NF2 is an uncommon genetic disorder, which is characterized by an increased risk of benign nervous system tumour development [
8]. The diagnostic criteria for neurofibromatosis type 2 is bilateral vestibular schwannomas (VS) or family history of NF2 according to first degree family relative, unilateral vestbular schwannomas under 30 years old, or any two of the following: meningioma, glioma, schwannoma, juvenile posterior subcapsular lenticular opacities/juvenile cortical cataract [
9‐
12]. Nunes et al. [
13], presented clinical data on 12 patients with NF2 at age before 18 years and in large number with positive family history. One third of the children had hearing impairments and two thirds presented with dysfunctions of the cranial nerve. Radiological examinations revealed cranial meningiomas in 75% of cases, cranial schwannoms in 83%, and spinal cord tumours in 75%. Evans et al. [
14] showed that at least 18% of NF2 sufferers presented in childhood with isolated features of the disease had no family history. These paediatric patients presented with a more severe course of the disease with multiple tumours. In the study of Bosch et al. [
15], children with early onset of the disease presented with ophthalmologic symptoms and lower motor neuron extremity weakness and in those with late disease onset, eight nerve impairment was observed. MacCollin and Mautner [
16] showed that the first ocular manifestation of NF2 in the paediatric population was visual loss or diplopia. Our patient had an atypical onset of this autosomal-dominant disorder. After a few months, she presented with hearing loss, most often related to the development of vestibular schwannomas. Hearing loss, often accompanied by tinnitus, occurs in around 60% of adults and up to 30% of children [
17,
18]. The MRI scan showed the presence of tumours in the central nervous system and spinal canal. In the literature, there are a great many reports confirming the variety of spinal tumours associated with NF2 [
2,
19,
20]. Bilateral vestibular schwannomas are found in 90–95% of patients with NF2. It is reported that more than 99% of VS in NF2 are benign, but they remain an important cause of mortality due to their location [
1]. Schwannomas can develop along the course of cranial, spinal and peripheral nerves, differently than vestibular.

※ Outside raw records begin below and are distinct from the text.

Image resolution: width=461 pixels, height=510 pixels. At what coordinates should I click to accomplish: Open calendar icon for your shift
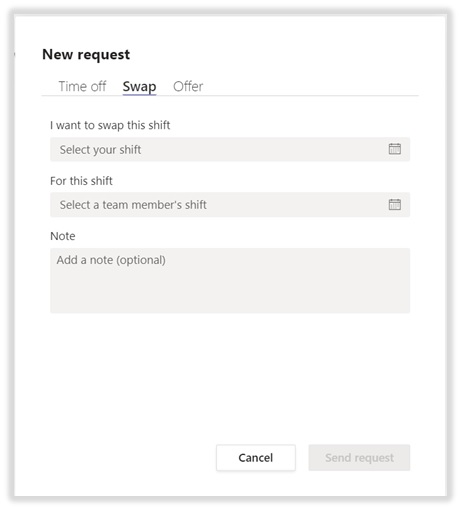(x=394, y=149)
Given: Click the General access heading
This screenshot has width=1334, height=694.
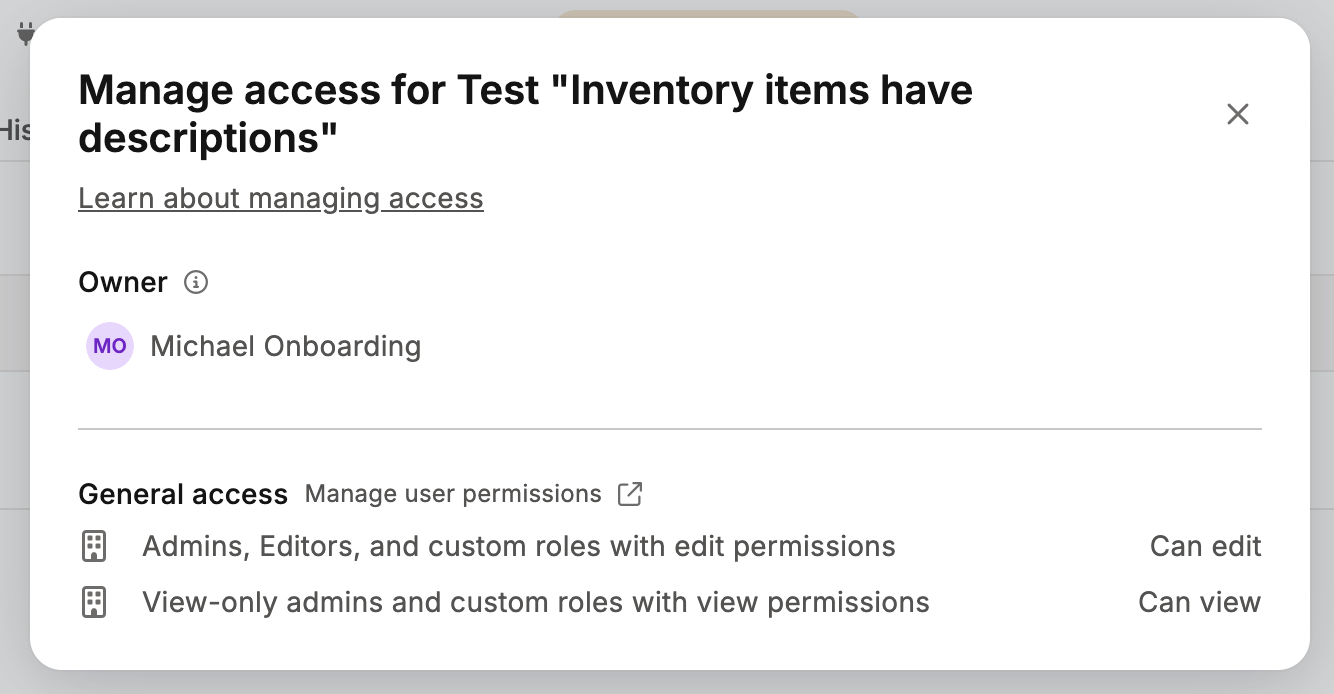Looking at the screenshot, I should click(x=183, y=494).
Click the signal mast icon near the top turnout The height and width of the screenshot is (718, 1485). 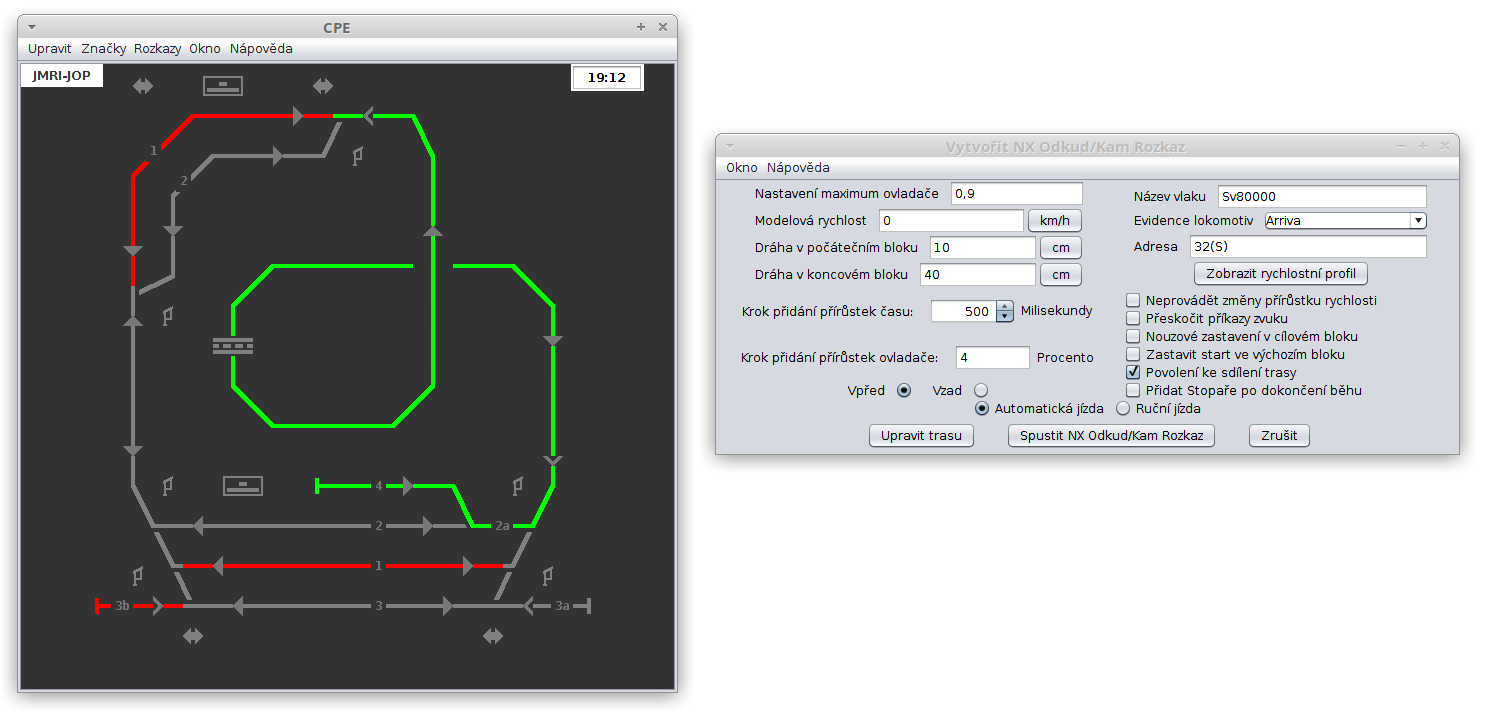357,156
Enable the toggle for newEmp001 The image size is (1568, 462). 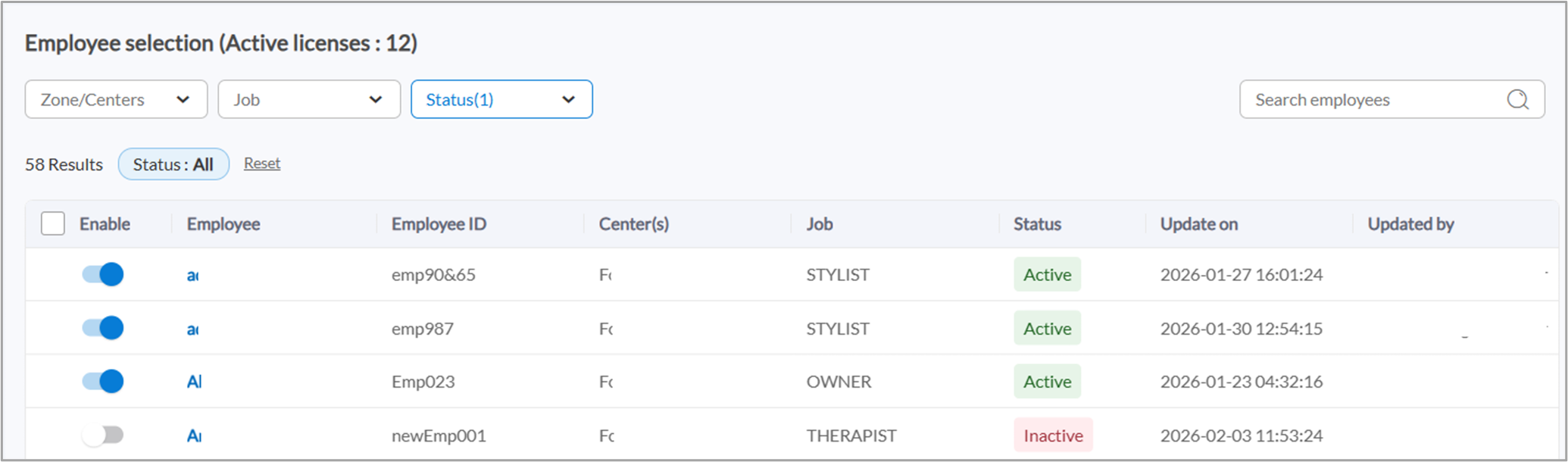[x=102, y=435]
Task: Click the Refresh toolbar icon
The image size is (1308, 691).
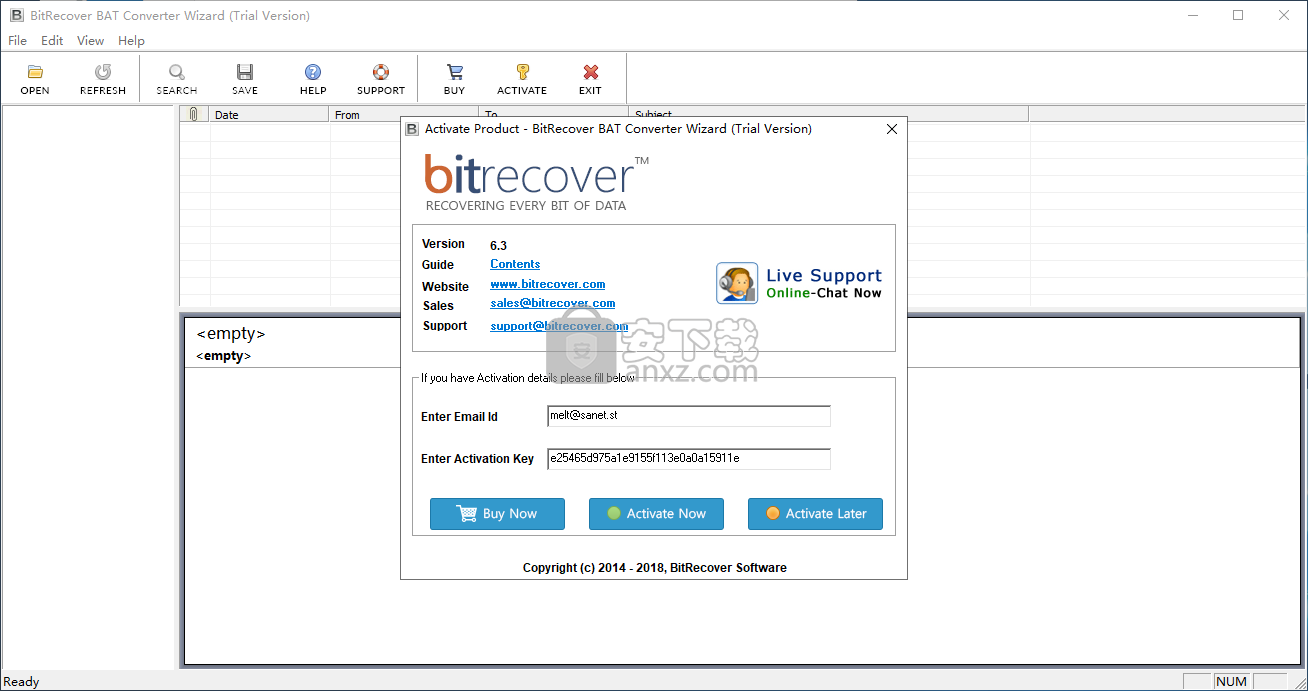Action: coord(103,72)
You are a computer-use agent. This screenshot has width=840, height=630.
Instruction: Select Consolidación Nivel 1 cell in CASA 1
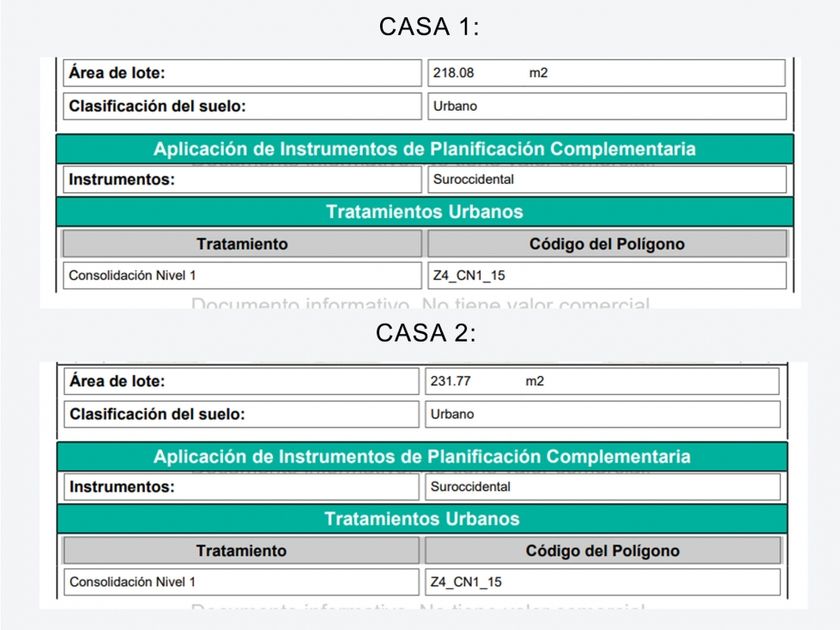point(242,275)
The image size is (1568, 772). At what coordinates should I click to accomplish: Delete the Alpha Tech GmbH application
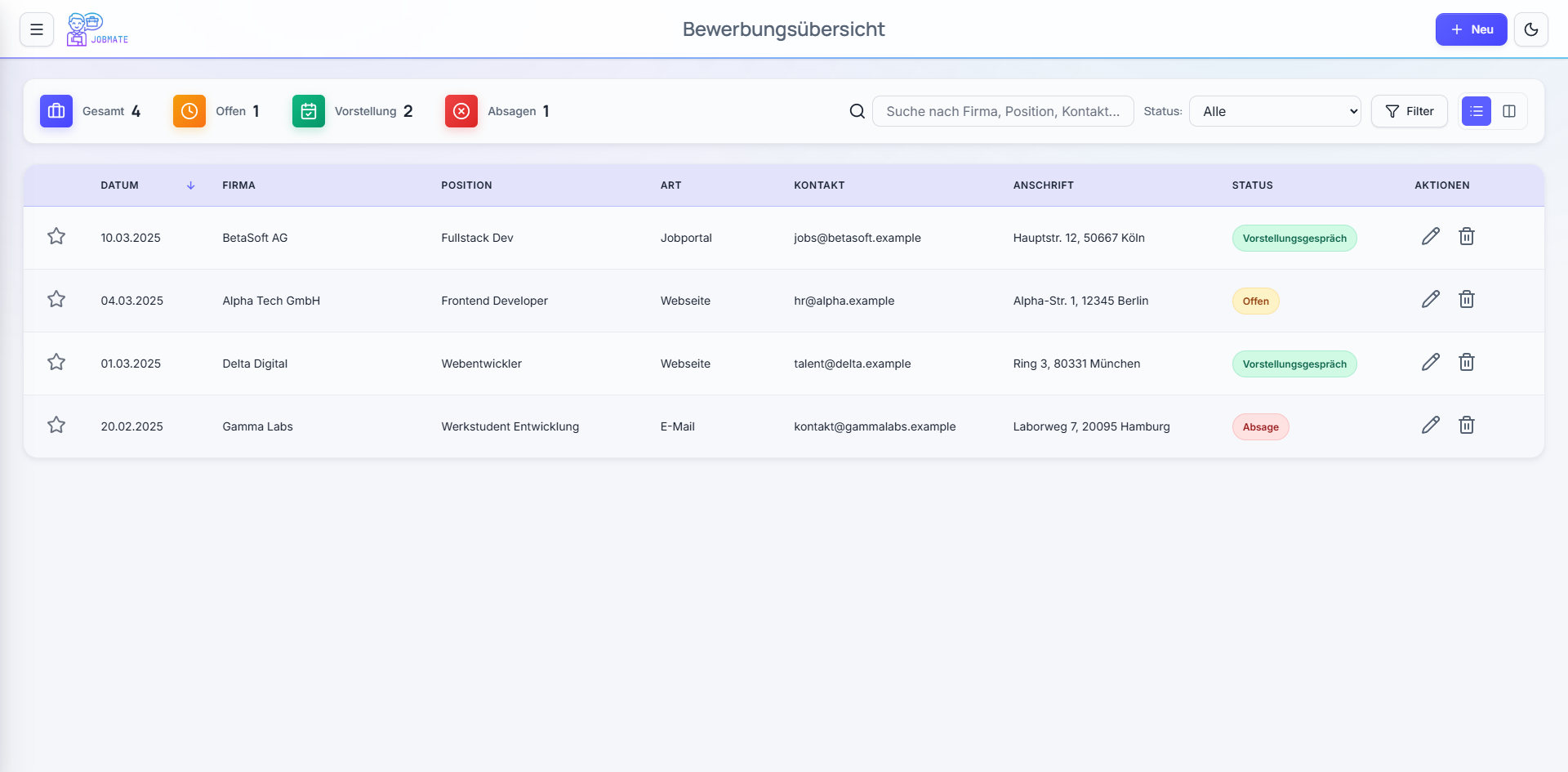pos(1466,300)
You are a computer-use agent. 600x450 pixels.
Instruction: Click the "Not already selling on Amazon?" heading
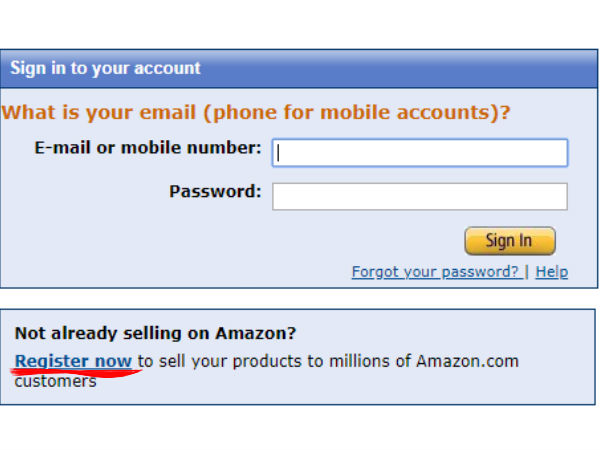click(155, 334)
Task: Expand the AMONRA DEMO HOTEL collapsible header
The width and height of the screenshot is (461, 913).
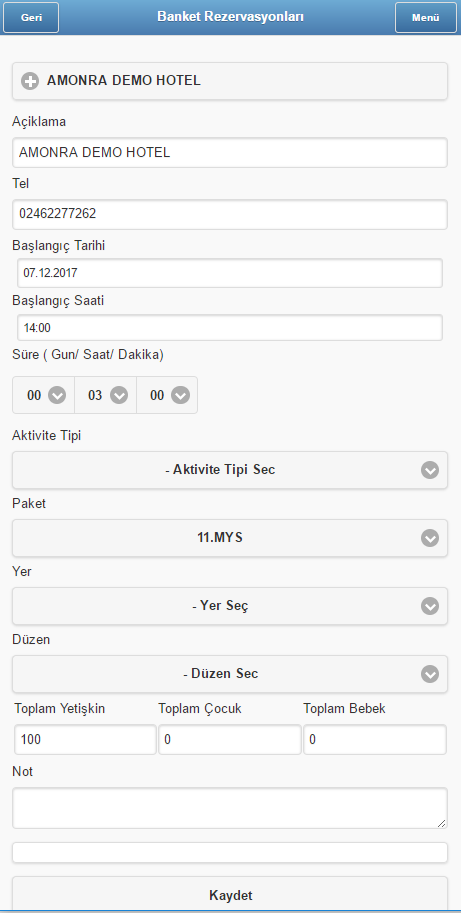Action: click(230, 81)
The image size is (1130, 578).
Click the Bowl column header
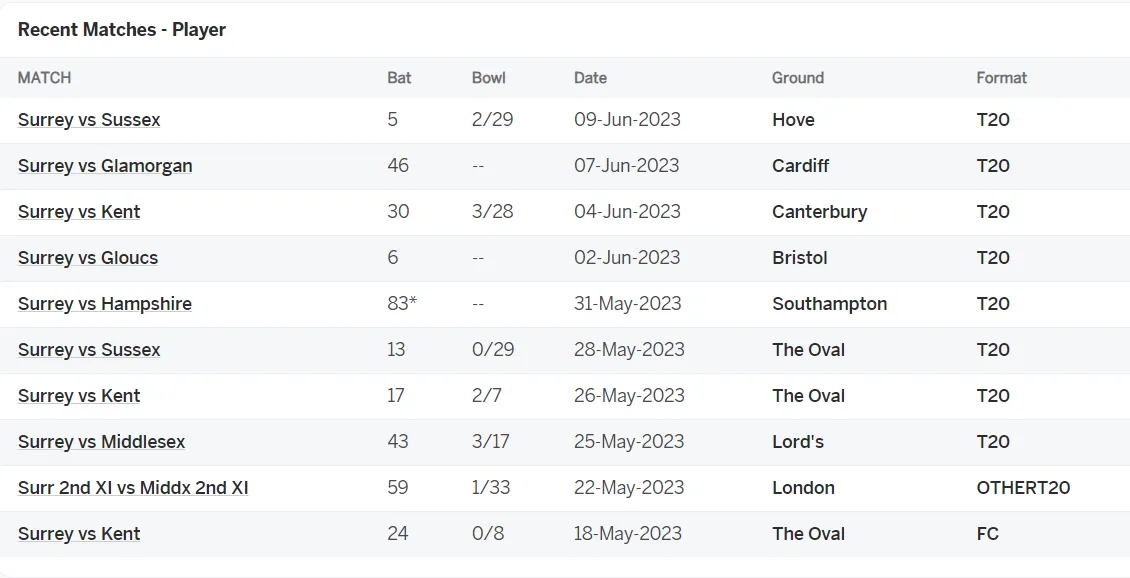pos(489,78)
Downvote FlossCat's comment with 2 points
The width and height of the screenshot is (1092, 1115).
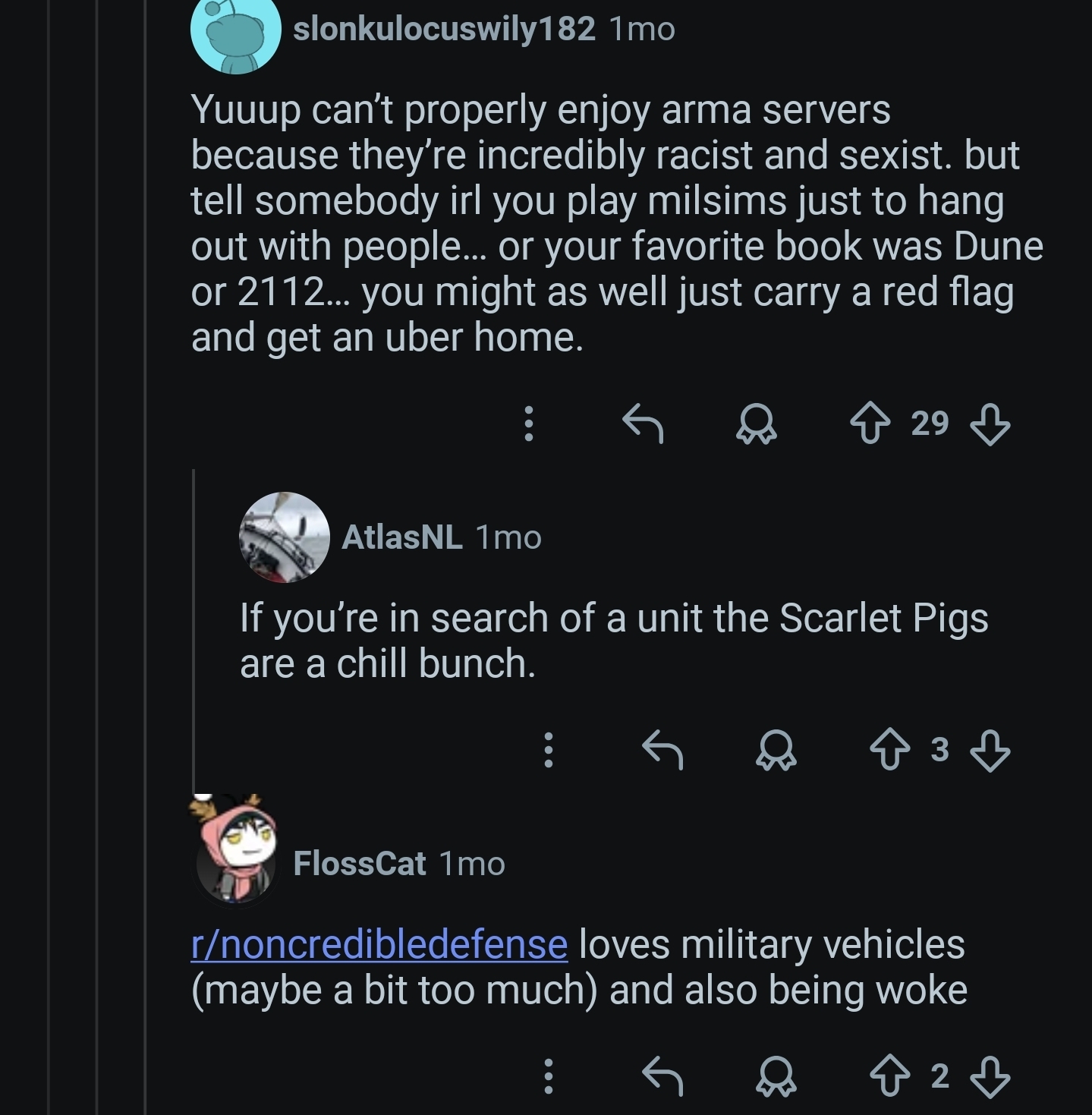point(990,1076)
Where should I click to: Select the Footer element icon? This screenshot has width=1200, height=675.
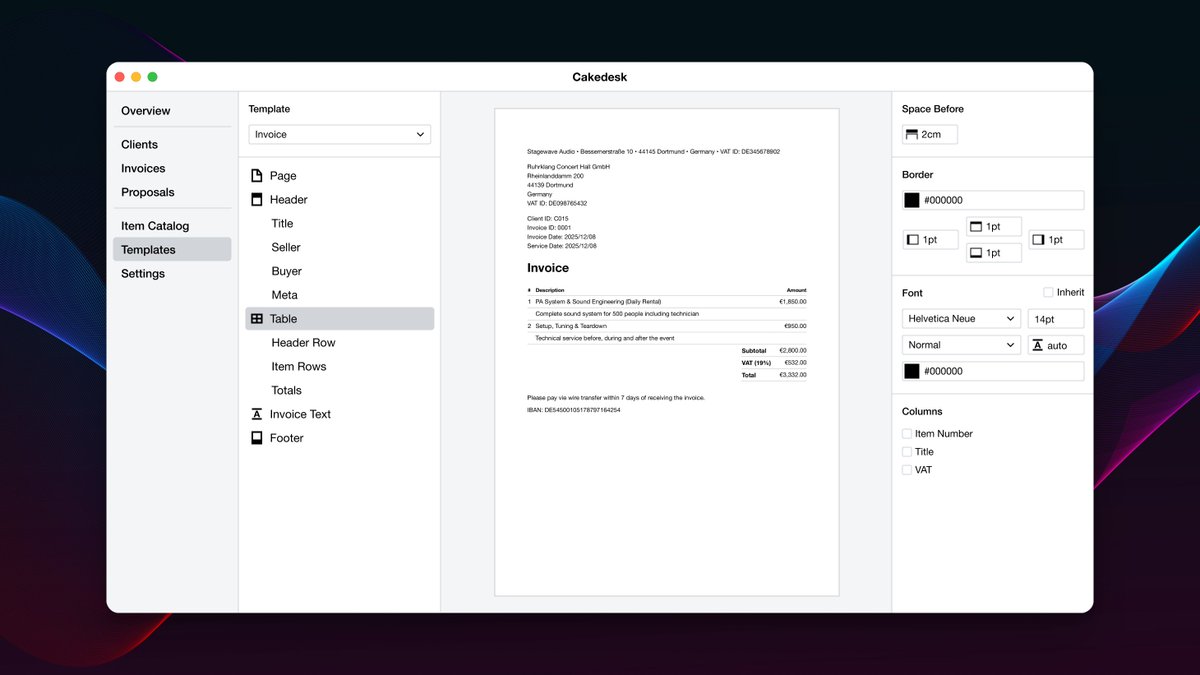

Most often it arises from the oculomotor, trigeminal and facial nerves [
21]. Schwannomas of spinal nerves may result in discrete peripheral neuropathies. In our patient, the histopathology examination showed meningioma in the posterior cranial fossa, which is the second most common tumour connected with NF2. Intracranial meningiomas appear in 45–58% of patients with this disorder and intradural extramedullary spinal meningiomas in 20% [
2]. Although meningiomas are benign, they may give clinical symptoms, the nature of which are related to their size and anatomical location. It is proven that meningiomas associated with NF2 more frequently have higher proliferative activity and a tendency to form more atypical and anaplastic grades than sporadic meningiomas [
22].
The typical treatment strategy for patients with VS is “watch and wait then rescan”, complete with surgical resection and stereotactic radiotherapy. The authors noted that more than 50% of VS were stable in size, so in this situation the “watch and wait then rescan” program could be deemed the proper course [
7]. Of contrary opinion is Brackmann et al. [
23], regarding situations in which tumours are of less than 3 cm in diameter when early surgical management is recommended. It can preserve normal hearing in 30–65% and the functioning of facial nerves in 75–92% of patients. The role of stereotactic radiotherapy is not yet clearly determined [
7].
The majority of meningiomas located in hemispheres and spinal canal can be resected safely and radically. In our patient, the location of the meningioma in the posterior cranial fossa made it impossible to remove completely. In this situation, we agreed that multi-variety protocols should be used. Due to chemotherapy, her overall survival was prolonged.